Kosaka: Excavating Japan’s buried baseball history with Masanori Murakami

From Kris Kosaka at the Japan Times on April 18, 2015, with mention of SABR member Rob Fitts:

Sometimes historical analysis can’t compete with a good personal story, as Robert K. Fitts — a baseball expert and former archaeologist — proves with his newest book, “Mashi: The Unfulfilled Baseball Dreams of Masanori Murakami, the First Japanese Major Leaguer.”

Masanori Murakami is the first baseball player from Japan to play for a Major League team in the U.S. — his story takes place 30 years before pitcher Hideo Nomo burst onto the Major League baseball scene in May, 1995.

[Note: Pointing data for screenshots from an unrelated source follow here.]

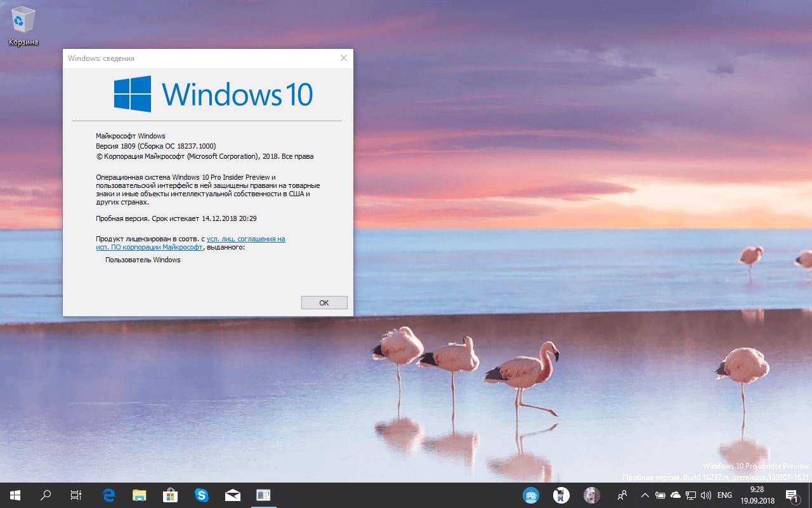Open File Explorer from the taskbar
Screen dimensions: 812x508
[x=138, y=495]
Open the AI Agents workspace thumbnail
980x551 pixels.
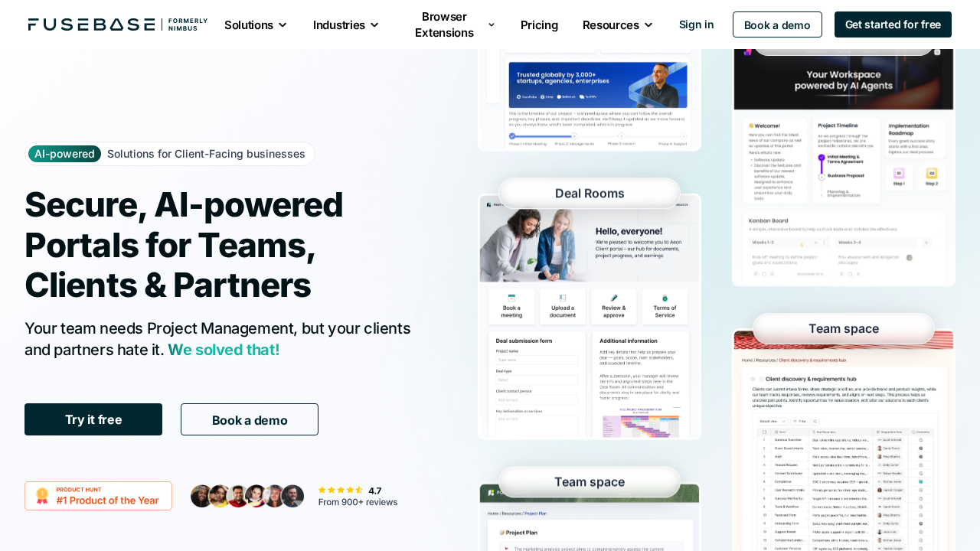point(844,167)
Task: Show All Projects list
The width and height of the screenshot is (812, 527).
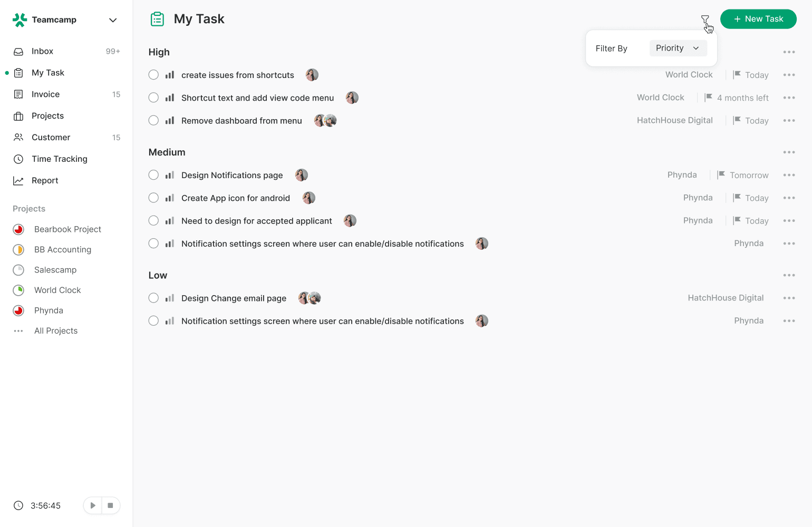Action: (x=56, y=331)
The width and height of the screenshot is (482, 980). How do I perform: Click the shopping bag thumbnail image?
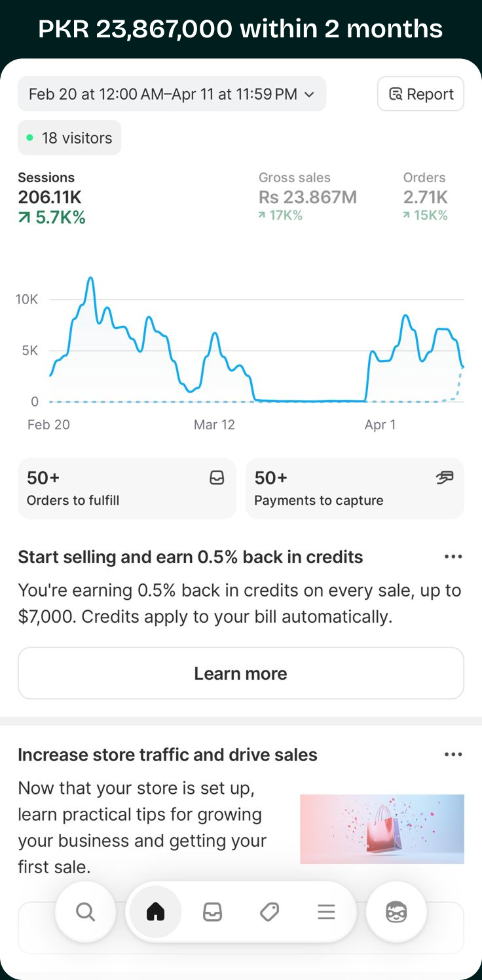click(382, 829)
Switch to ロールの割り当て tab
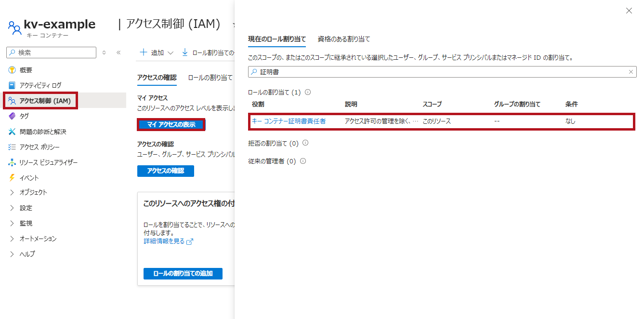 [210, 77]
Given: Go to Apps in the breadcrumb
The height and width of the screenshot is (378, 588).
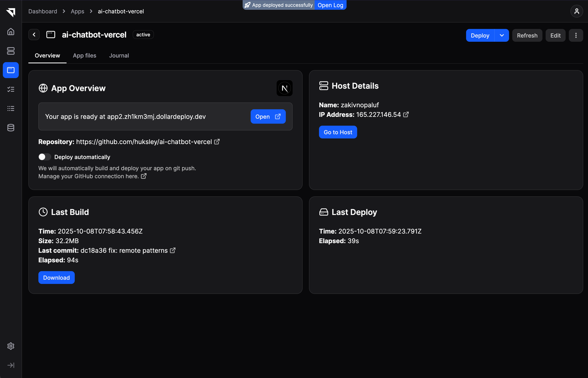Looking at the screenshot, I should tap(77, 11).
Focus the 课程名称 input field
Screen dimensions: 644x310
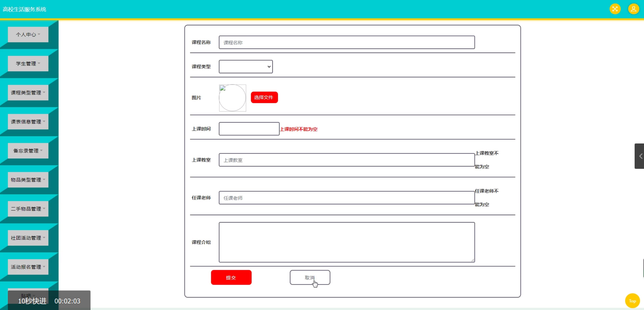(x=347, y=42)
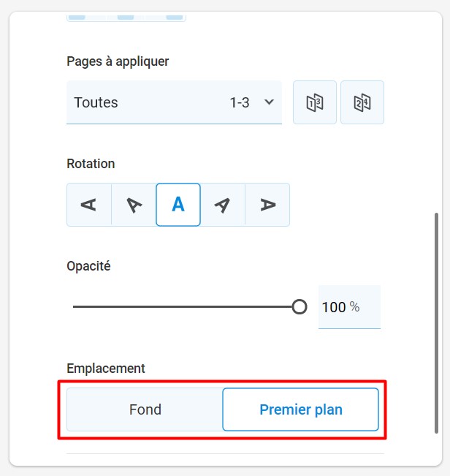Select the 90° right rotation icon
450x476 pixels.
(267, 205)
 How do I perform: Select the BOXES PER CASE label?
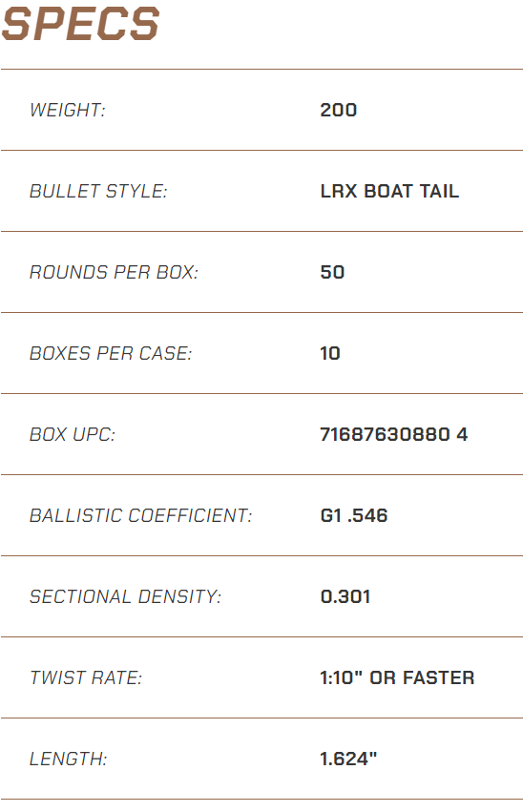111,353
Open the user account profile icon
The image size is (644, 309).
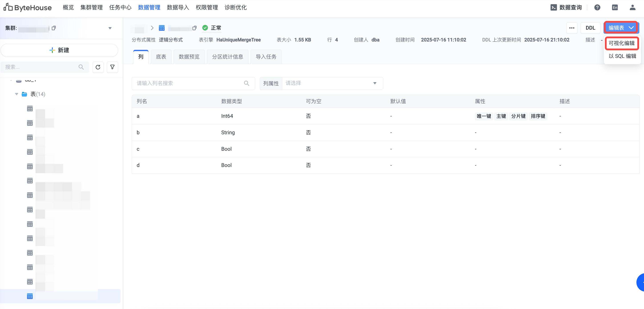[632, 8]
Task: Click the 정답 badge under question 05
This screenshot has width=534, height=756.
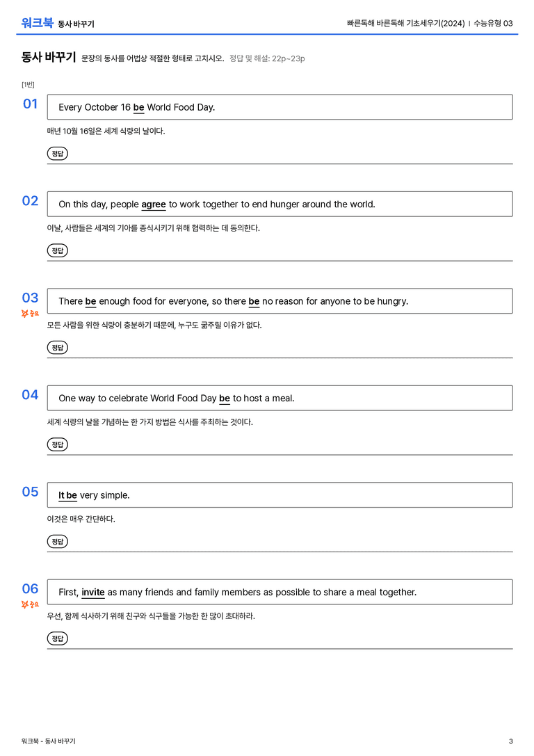Action: [57, 542]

After debuting in 1964, at 20-years-old, Murakami (aka “Mashi”) enjoyed a year of exciting success during a pennant race as the closing pitcher for the San Francisco Giants until obligations and a series of personal decisions sent him back to Japan forever. Fans can finally read his full story in Fitts’ book, but don’t expect a cross-cultural analysis of baseball. The reverberations of Mashi’s success may have cut connections between the Nippon Professional Baseball league and the Major Leagues in the U.S. for three decades, but that historical context is not as important to Fitts as Murakami’s personal narrative.

“I wanted to focus on the study of a person — one person’s choices,” he says. “So the broader context is not historical so much this time, but more about human choice, regret as we get older and repercussions that may be unexpected.”